Martina Koeppen, Stadtentwicklungs-Expertin der SPD, betont den Bestandsschutz für die Anlieger: „Es werden keine Radwege durch Vorgärten gebaut.“ Für die Magistralenentwicklung brauche es „eine ruhige Hand sowie schlüssige Konzepte“. Es gelte in jedem Einzelfall zu prüfen, was vor Ort konkret sinnvoll und machbar sei: „Eine Konkurrenz von Verkehrsentwicklung und Wohnungsbau darf es nicht geben.“

Ausbau der S-Bahn-Linie hat Priorität

Auch die Grünen betonen, dass vor Ort gemeinsam mit den Bürgern „maßgeschneiderte Lösungen“ gefunden werden müssten. Olaf Duge, stadtentwicklungspolitischer Sprecher der Grünen: „An diesem Beispiel wird deutlich, dass die Verkehrswende und die Magistralen-Entwicklung zusammen gedacht werden müssen. Letztere ist eine sehr langfristig angelegte Strategie über mehrere Jahrzehnte hinweg.“ Und was ist mit Enteignungen?

„Es darf grundsätzlich kein Grundeigentümer enteignet werden“, sagt Duge, schränkt aber ein: „Absolute Ausnahmefälle sind nur bei schwierigen Grundstückssituationen denkbar.“ Im Zusammenhang mit der Magis­trale Sülldorfer Landstraße betont Duge noch, dass der zweigleisige Ausbau der S-Bahn-Linie bis nach Wedel „besonders hohe Priorität“ habe. Genau deswegen versteht die CDU-Abgeordnete Frieling die Planungen der Verkehrsbehörde nicht, denn mit dem S-Bahn-Ausbau könnten die Verkehrsprobleme „auf Jahrzehnte“ gelöst werden.

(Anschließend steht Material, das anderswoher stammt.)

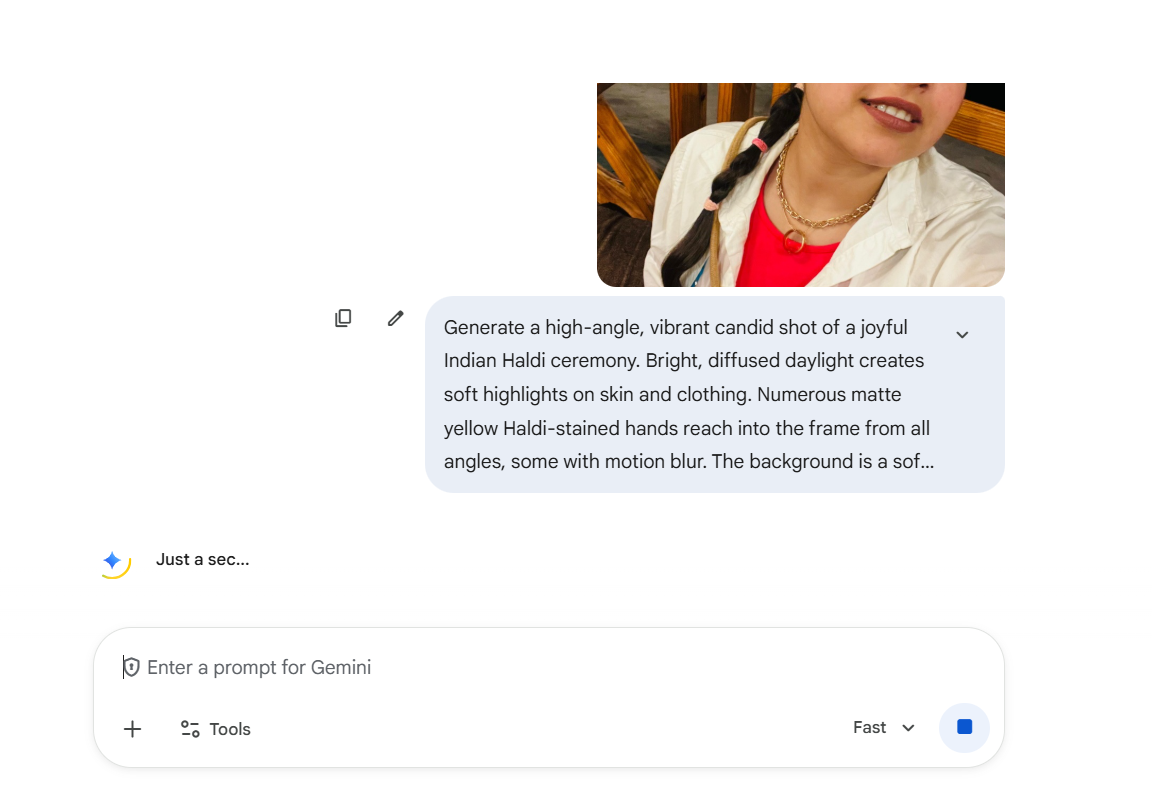Image resolution: width=1152 pixels, height=789 pixels.
Task: Open the Fast model selector
Action: click(870, 728)
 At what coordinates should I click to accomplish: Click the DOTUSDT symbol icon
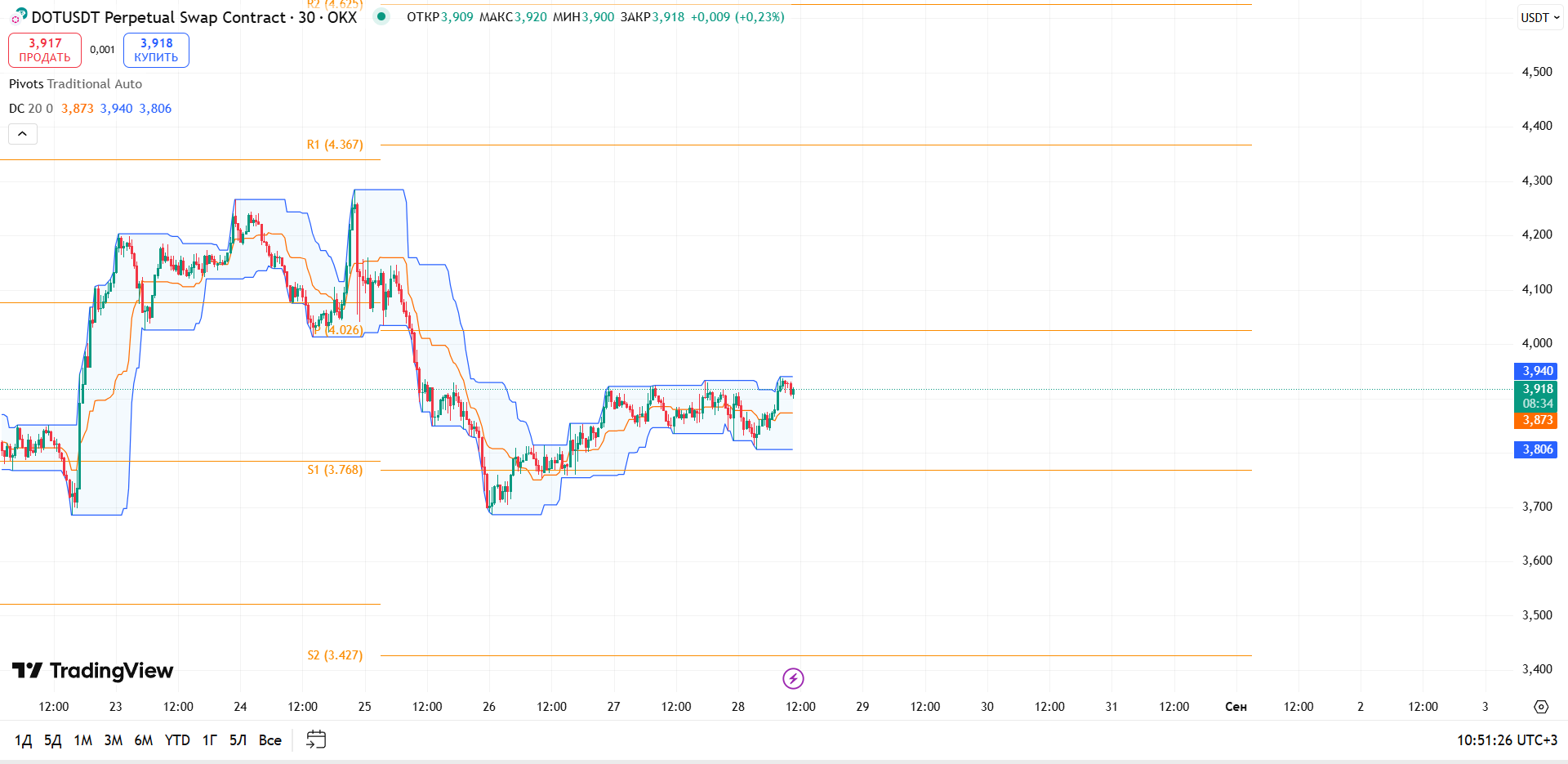coord(20,16)
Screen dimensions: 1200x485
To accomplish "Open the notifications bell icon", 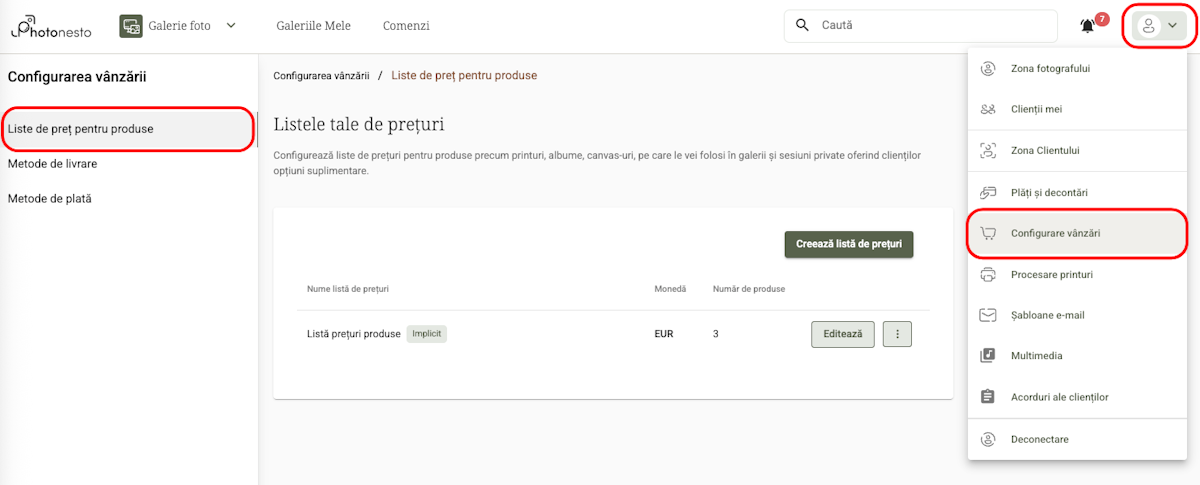I will 1088,26.
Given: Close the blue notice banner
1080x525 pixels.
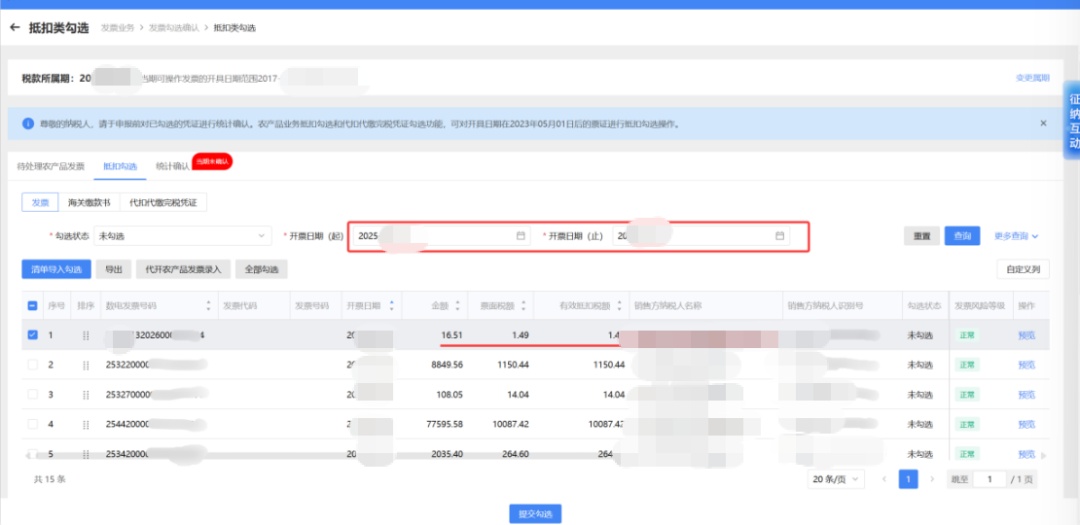Looking at the screenshot, I should tap(1043, 123).
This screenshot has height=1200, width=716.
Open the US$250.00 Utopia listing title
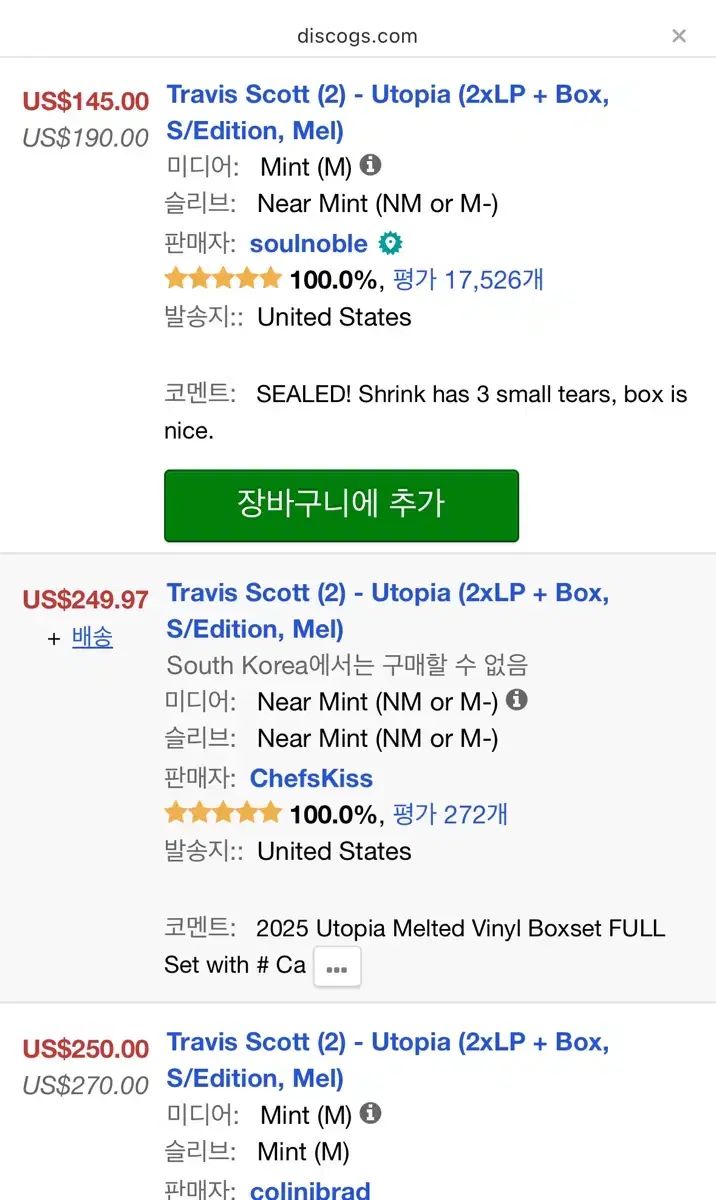pos(387,1059)
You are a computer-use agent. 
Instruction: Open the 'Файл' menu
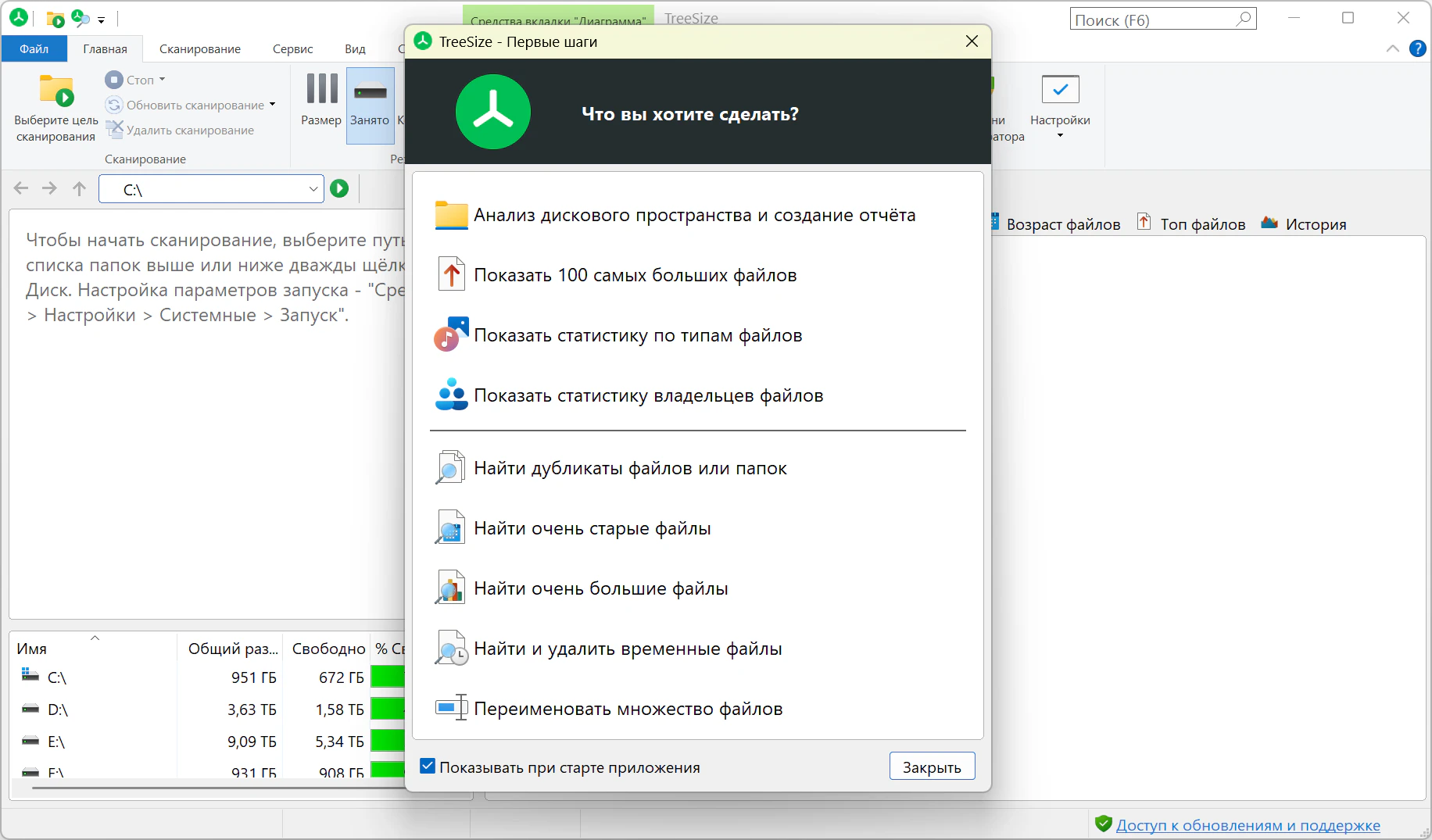34,48
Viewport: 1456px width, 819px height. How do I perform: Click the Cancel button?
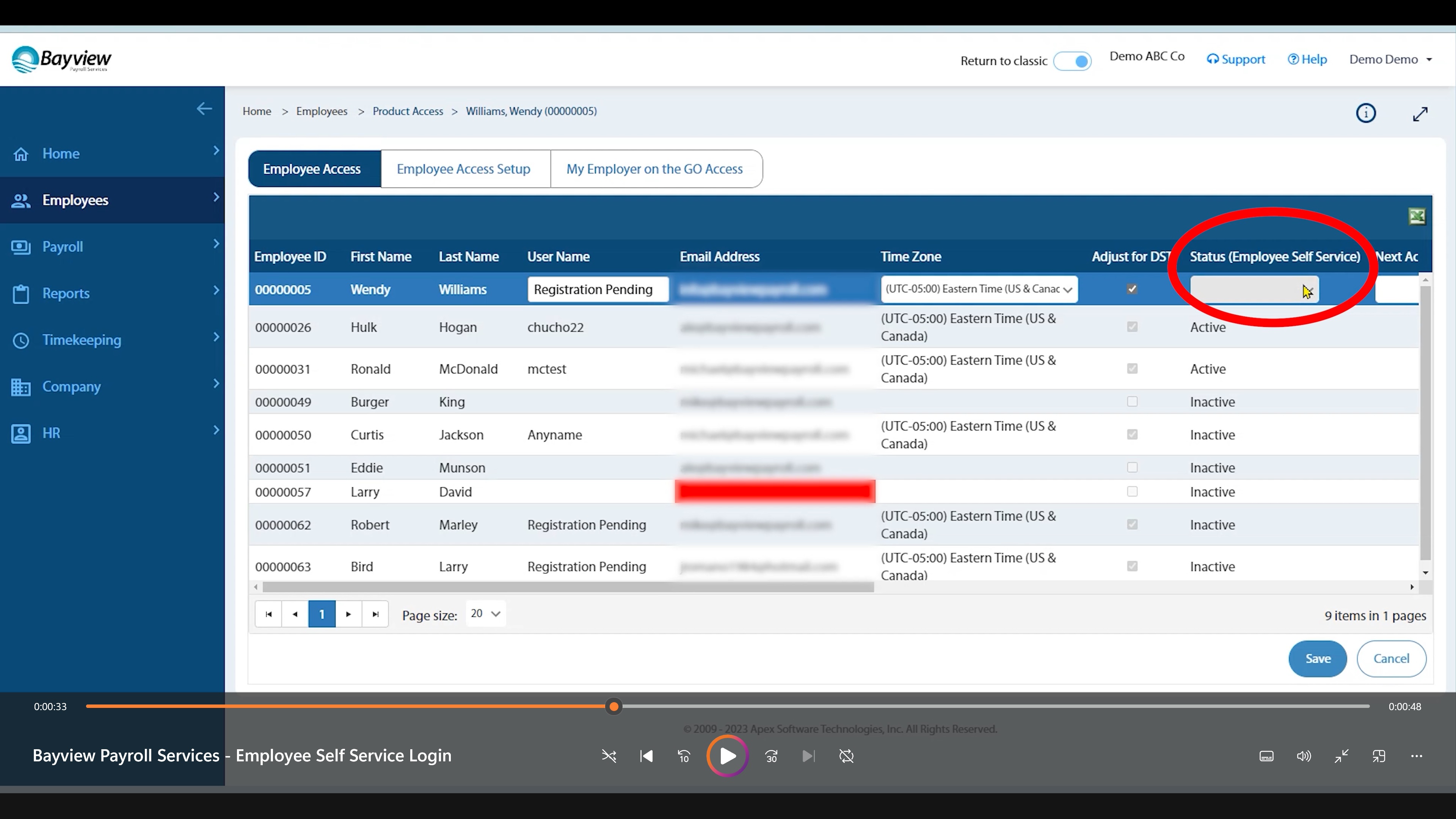pos(1391,658)
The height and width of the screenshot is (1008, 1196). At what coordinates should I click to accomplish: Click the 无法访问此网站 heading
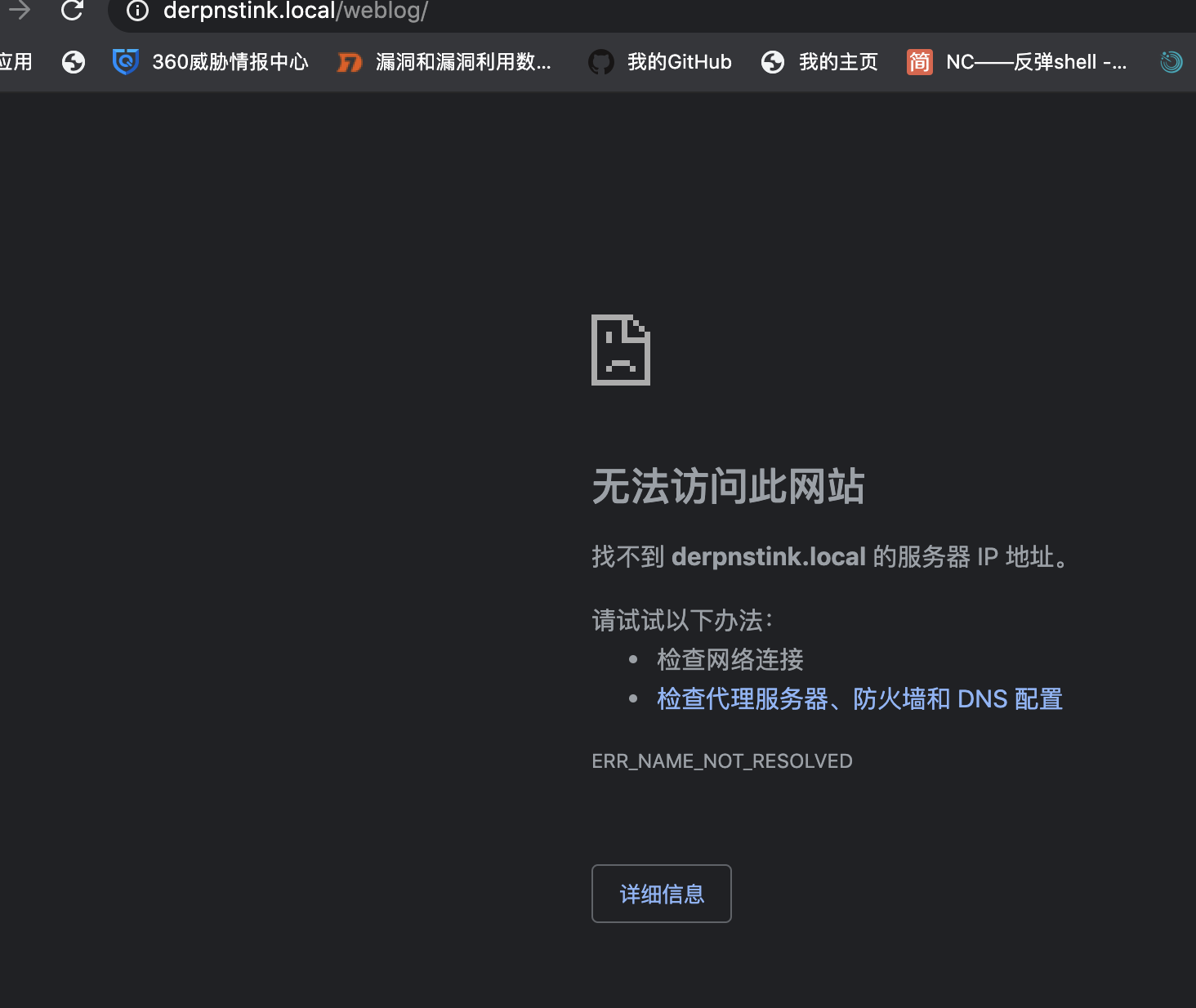[x=728, y=487]
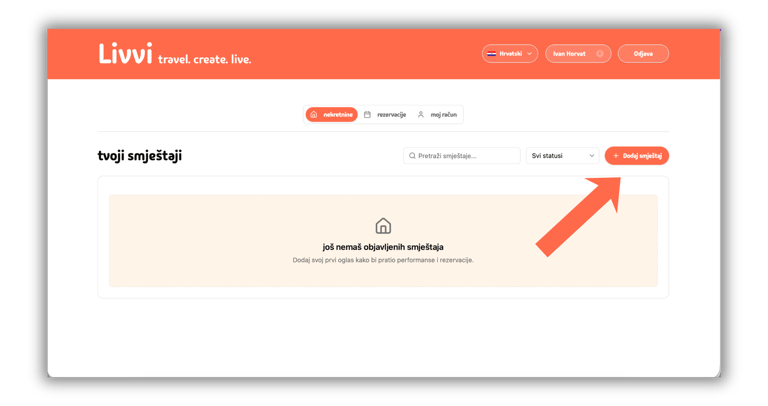
Task: Add a listing via Dodaj smještaj
Action: pos(637,156)
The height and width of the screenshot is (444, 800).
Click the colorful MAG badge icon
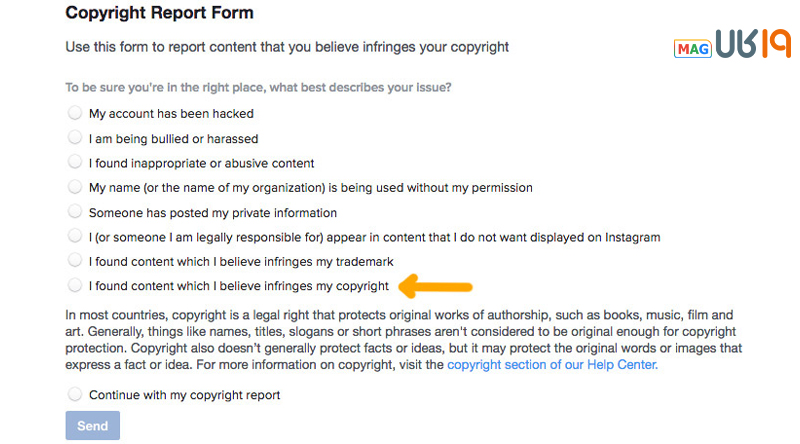coord(692,48)
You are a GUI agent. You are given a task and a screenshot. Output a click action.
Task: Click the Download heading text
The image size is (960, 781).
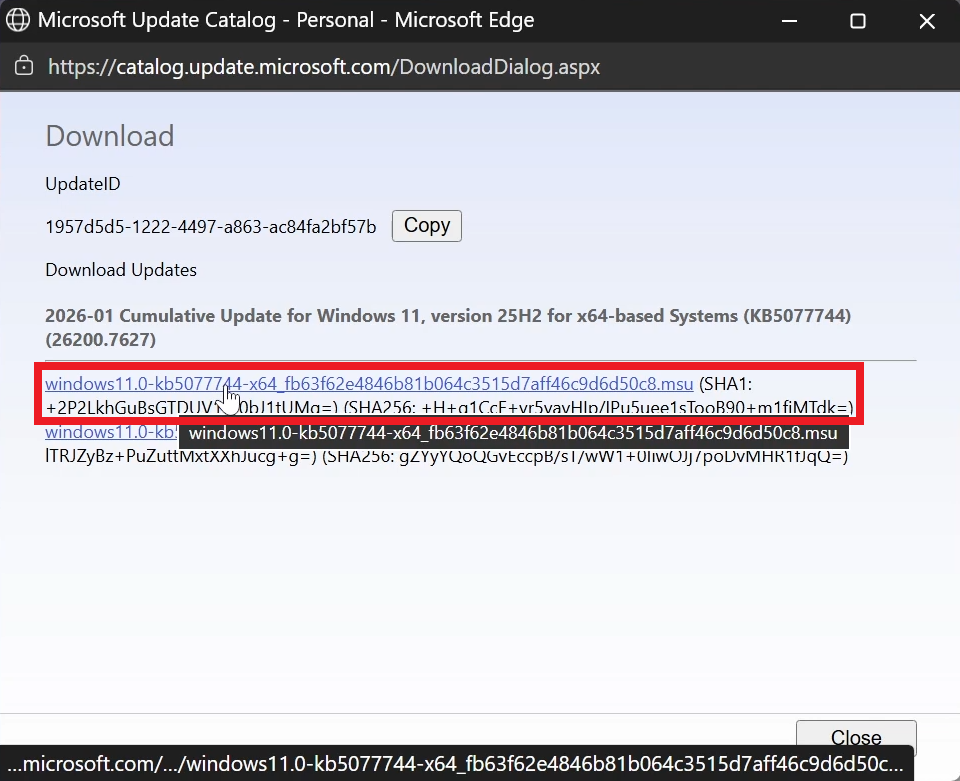point(110,136)
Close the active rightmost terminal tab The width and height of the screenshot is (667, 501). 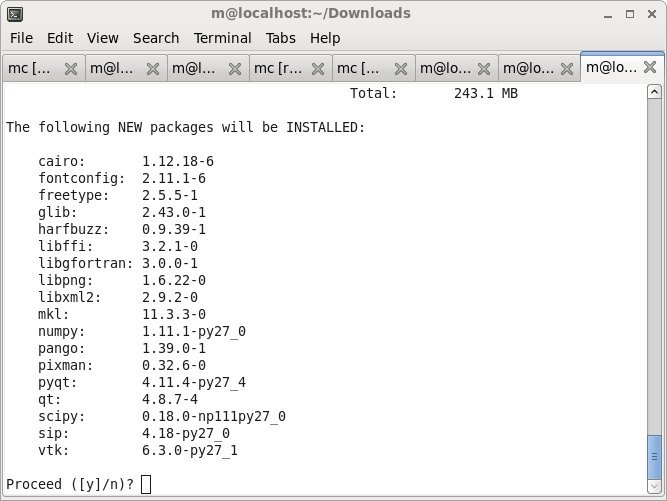tap(649, 68)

Wohnungsbau am Sülldorfer Kirchenweg Priorität

„Es ist daher besonders bizarr, gerade die Sülldorfer Landstraße für diese Pars-pro-toto-Auseinandersetzung zu nutzen: Die Straße ist vierspurig mit Parkmöglichkeiten am Rand und gerade mal zu den Stoßzeiten mit etwas höherer Frequenz befahren.“

Zwischen der Brücke beim S-Bahnhof Iserbrook und der Kreuzung Sülldorfer Kirchenweg seien die Gehwege bereits breit und wenig benutzt. Zudem gebe es Radwege. Für die CDU habe der Wohnungsbau hier eindeutig Priorität. Innerhalb der Koalition und zwischen Verkehrs- und Stadtentwicklungsbehörde scheint diese Frage noch nicht ganz so klar.